--- begin Material for this exercise ---

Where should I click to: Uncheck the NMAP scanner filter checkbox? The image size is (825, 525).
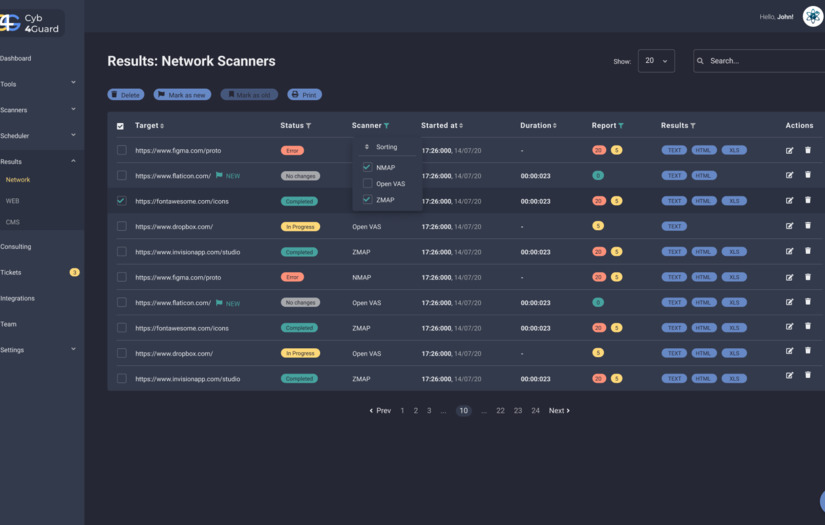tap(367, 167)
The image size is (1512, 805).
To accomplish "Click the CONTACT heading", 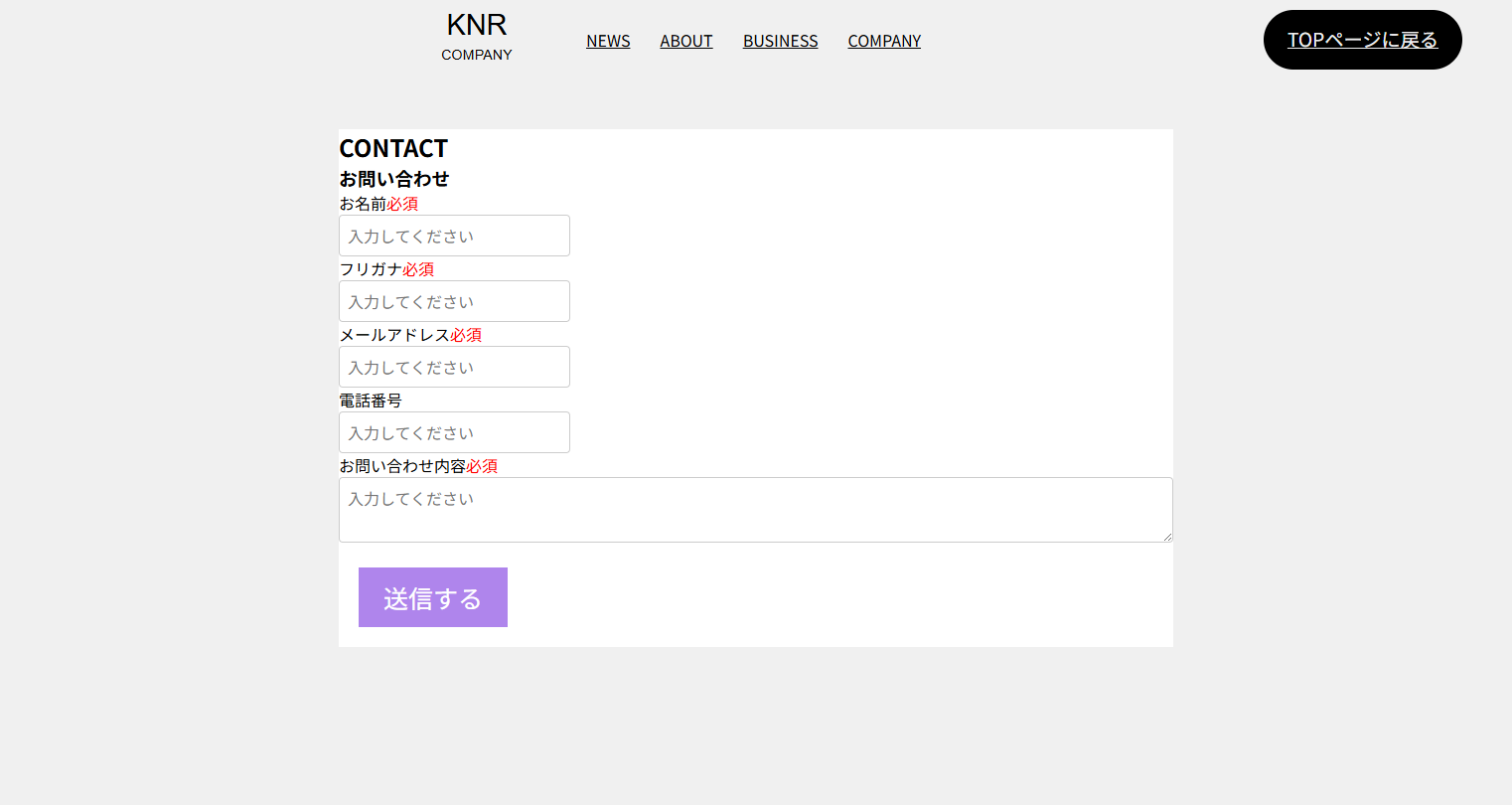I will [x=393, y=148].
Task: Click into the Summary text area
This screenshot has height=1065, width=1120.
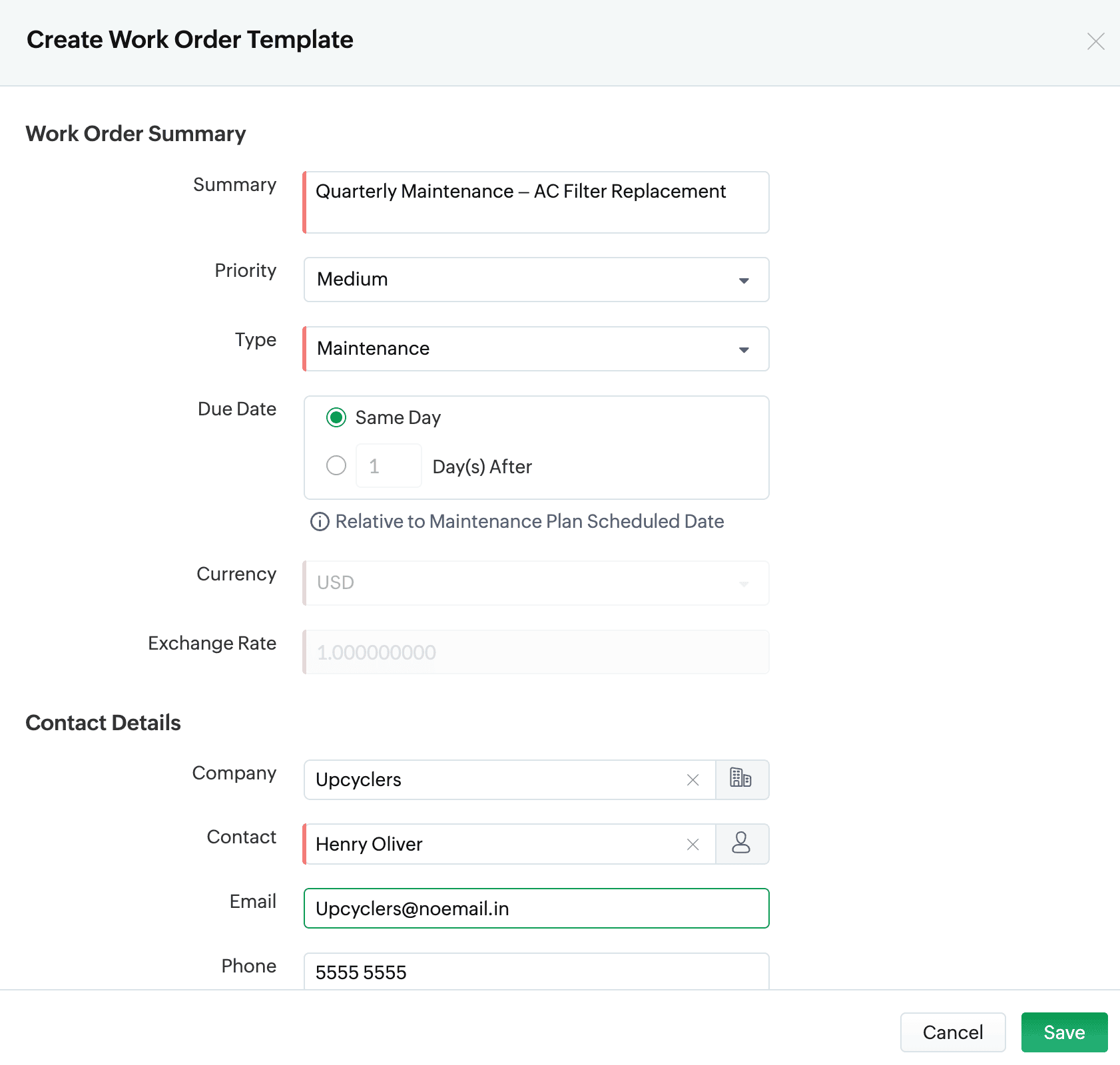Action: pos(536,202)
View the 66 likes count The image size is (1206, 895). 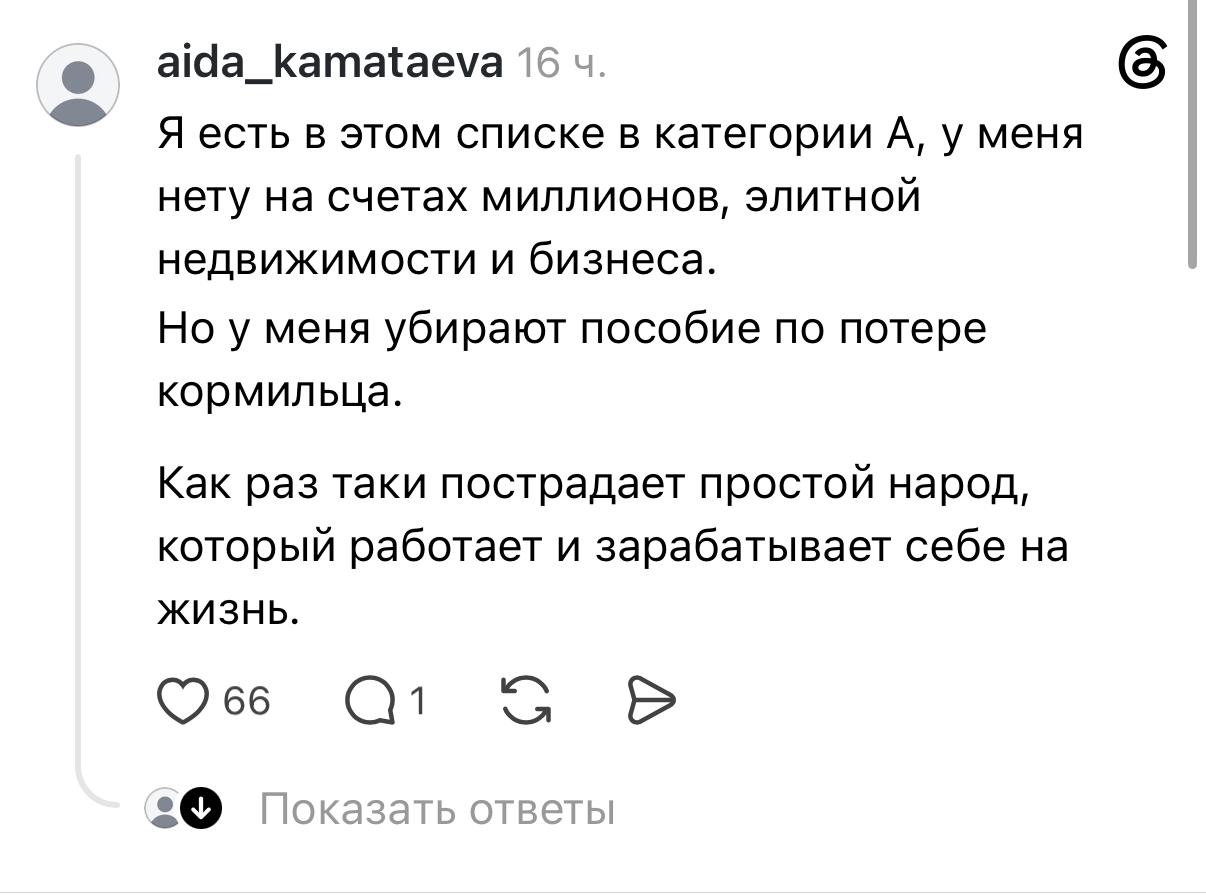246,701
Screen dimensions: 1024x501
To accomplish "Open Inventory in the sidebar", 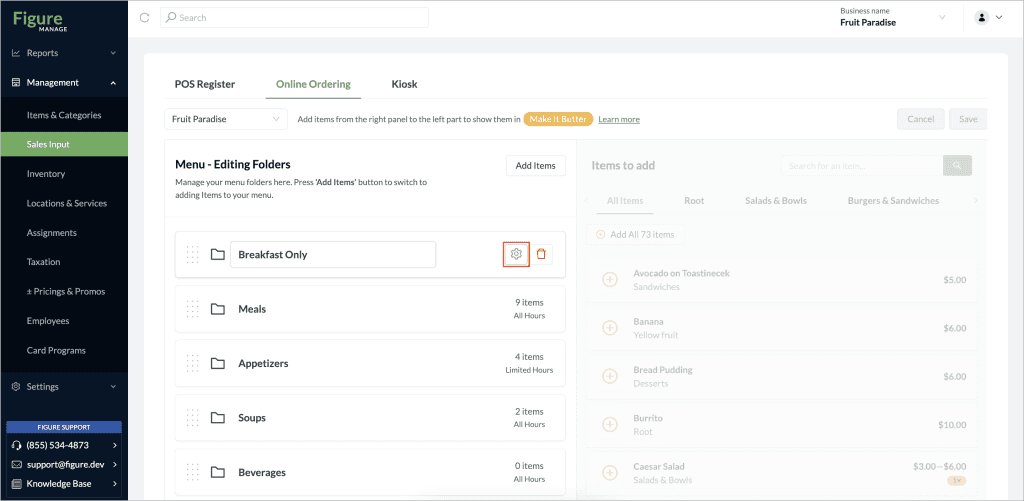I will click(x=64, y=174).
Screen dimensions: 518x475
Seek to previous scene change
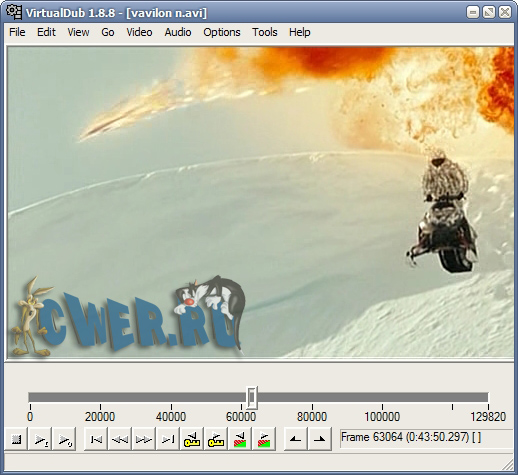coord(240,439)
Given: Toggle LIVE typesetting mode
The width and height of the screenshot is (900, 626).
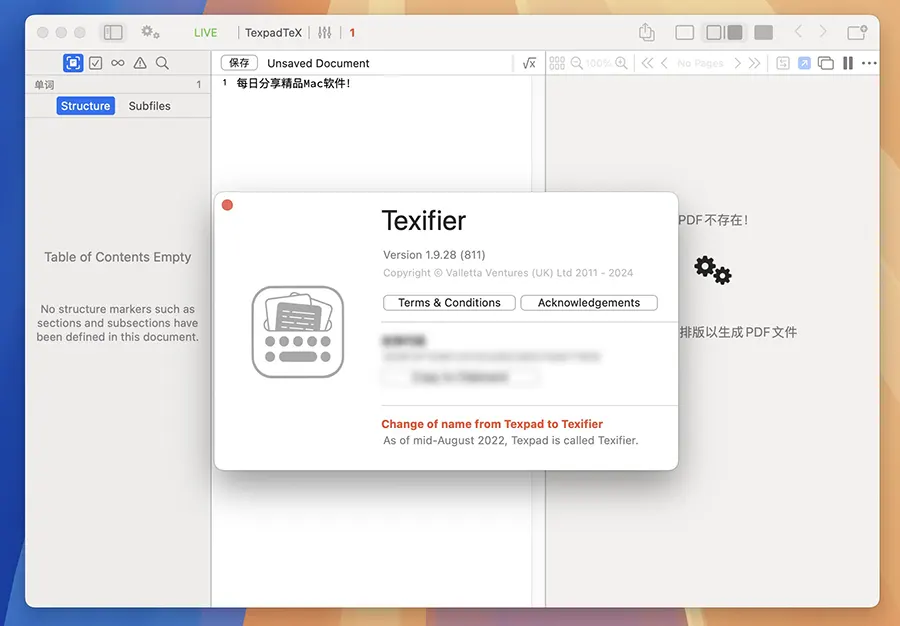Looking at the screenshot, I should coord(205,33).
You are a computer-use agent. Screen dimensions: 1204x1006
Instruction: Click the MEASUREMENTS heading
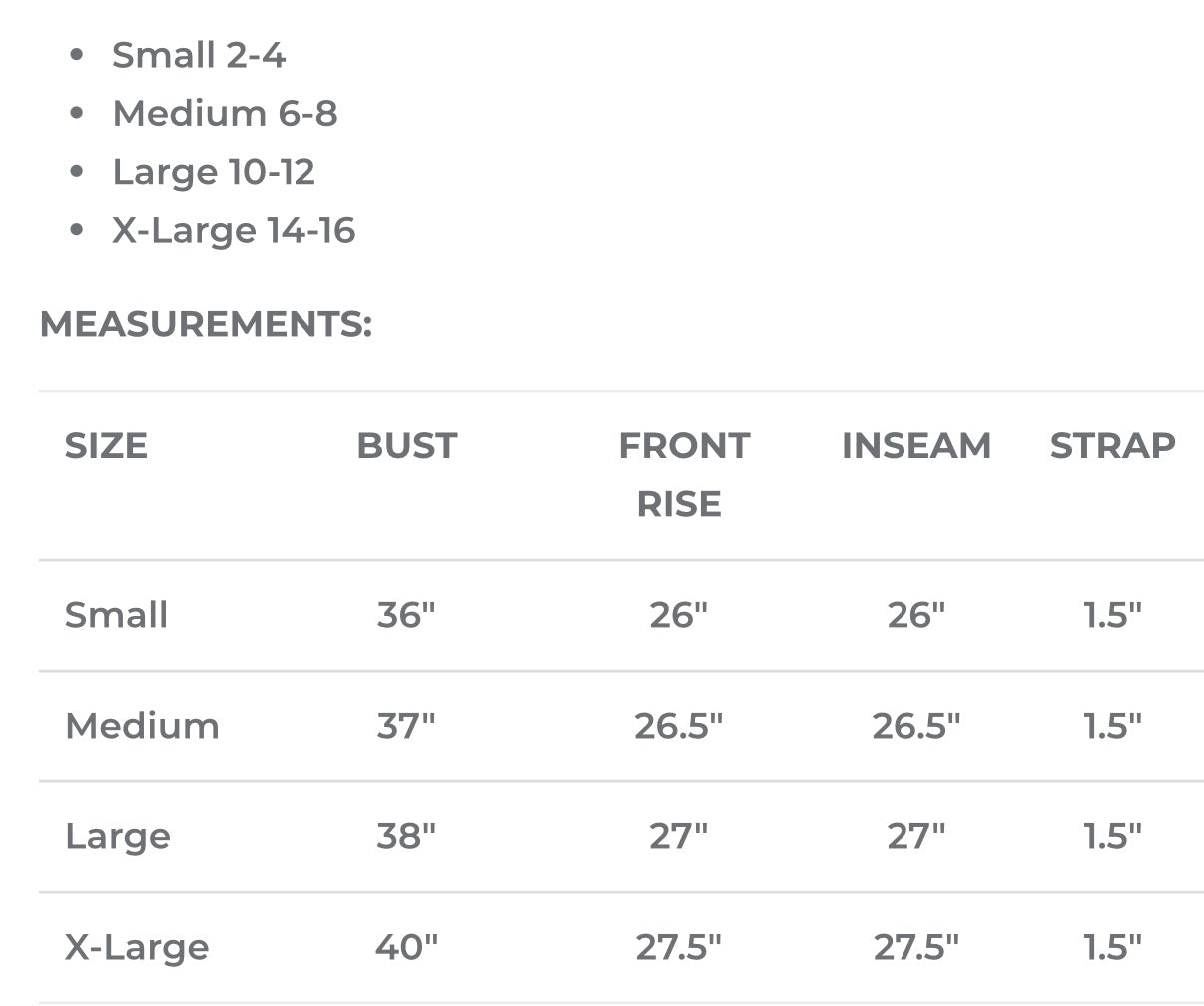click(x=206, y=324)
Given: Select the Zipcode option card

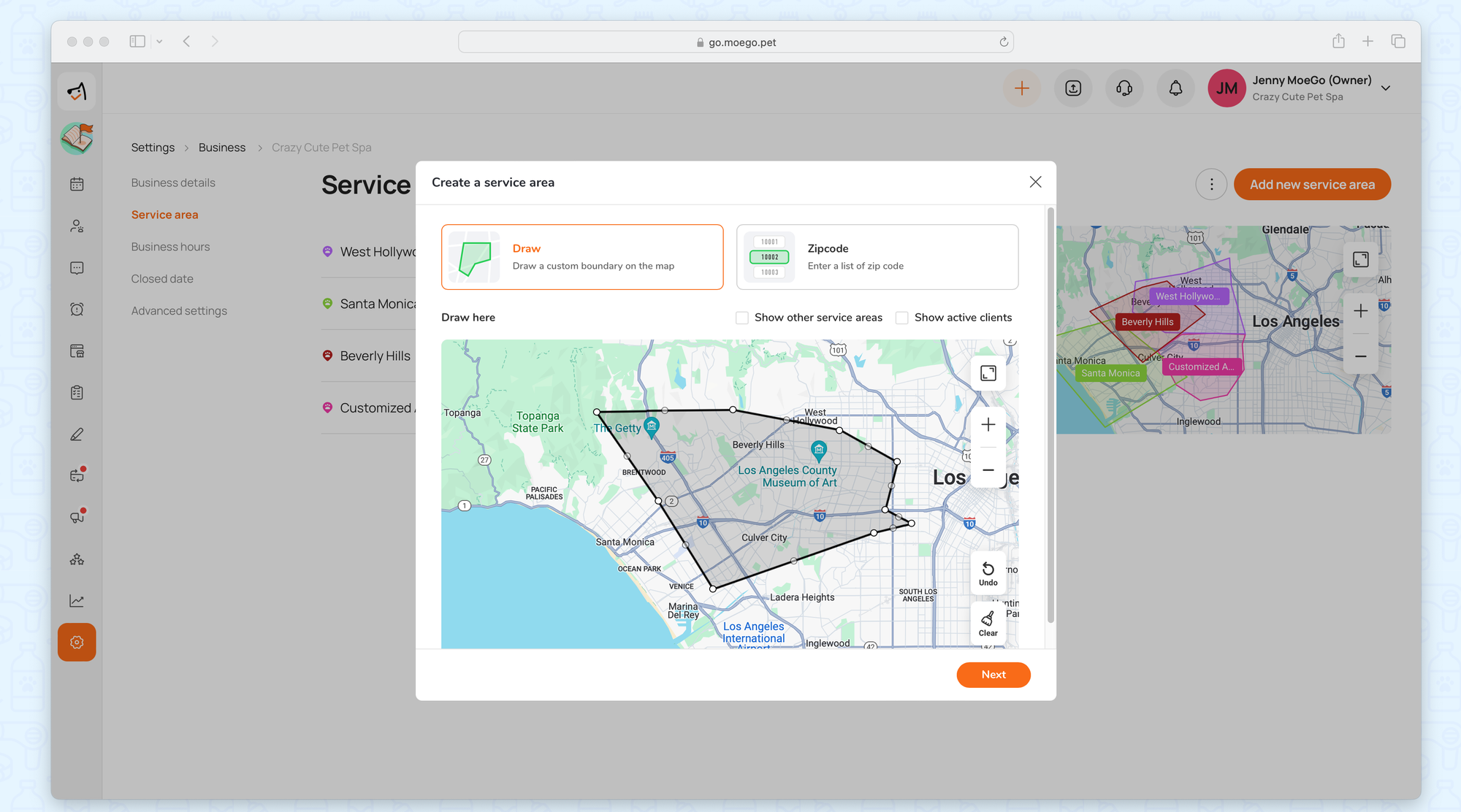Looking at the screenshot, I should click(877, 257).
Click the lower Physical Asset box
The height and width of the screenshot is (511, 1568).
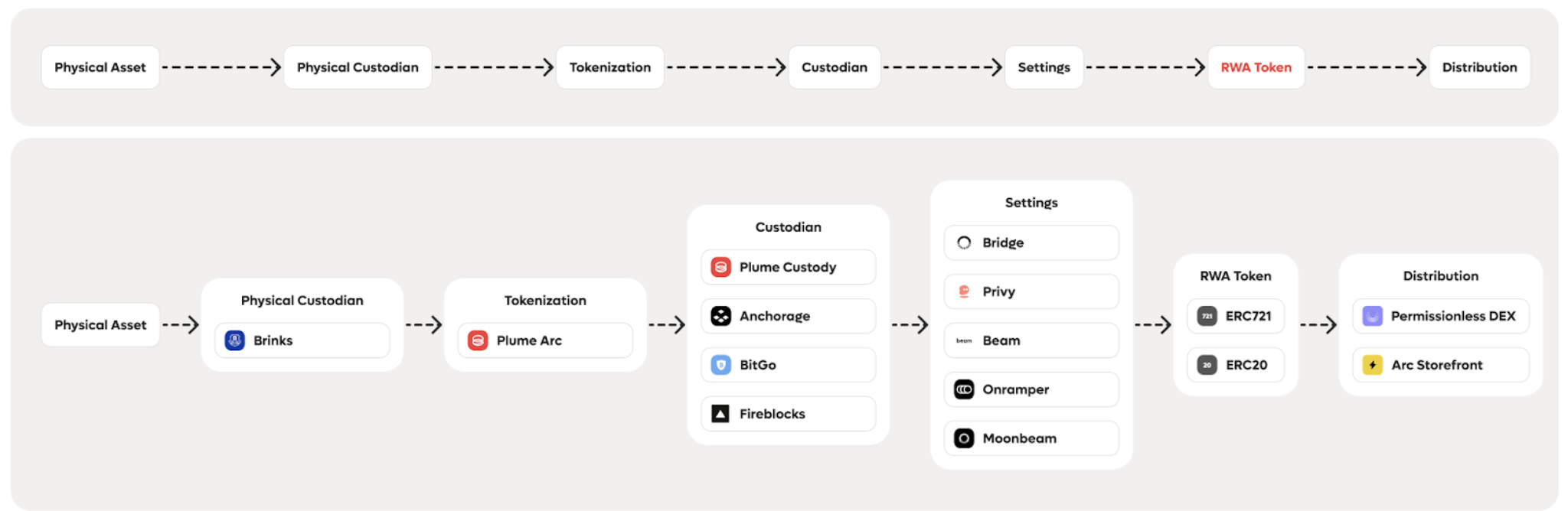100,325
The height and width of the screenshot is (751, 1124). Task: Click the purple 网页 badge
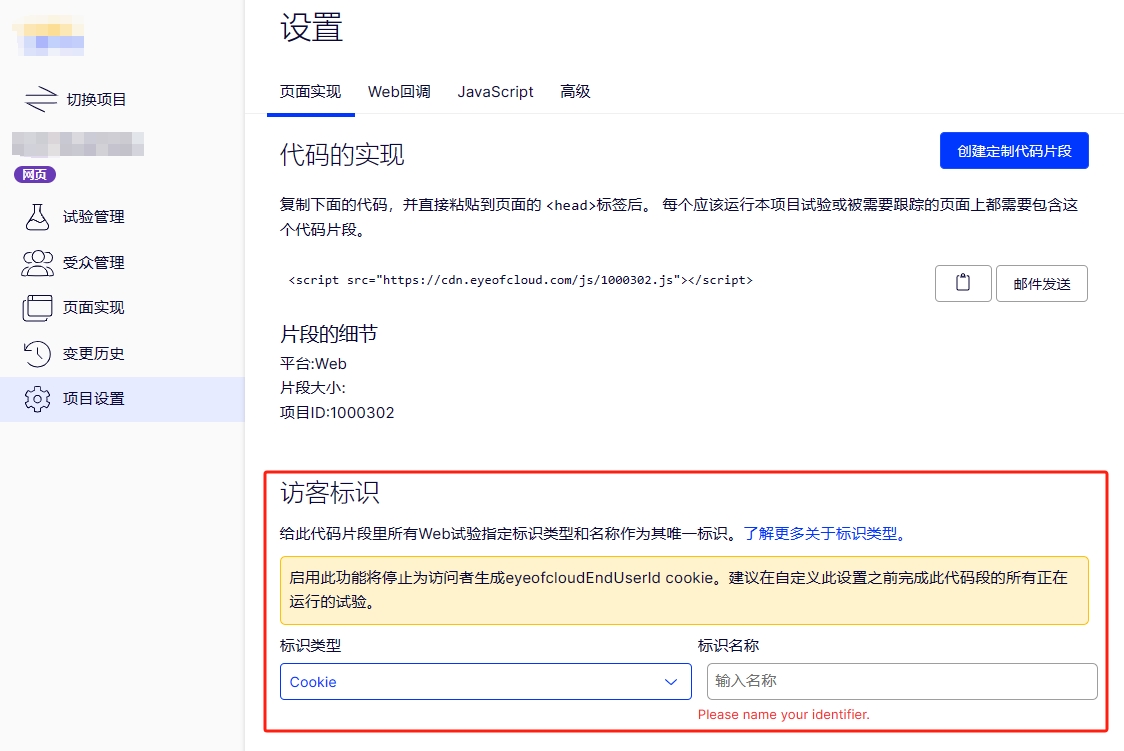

--- end Material for this exercise ---

• **Do this**: Transcribe the entries word for word, beginning at the line that contains "Click the lower Physical Asset box" and stopping at the end of the entries. Leave the pictures out of your copy.

• **Solved problem**:
Click the lower Physical Asset box
The height and width of the screenshot is (511, 1568).
100,325
The height and width of the screenshot is (751, 1124). Task: Click the purple 网页 badge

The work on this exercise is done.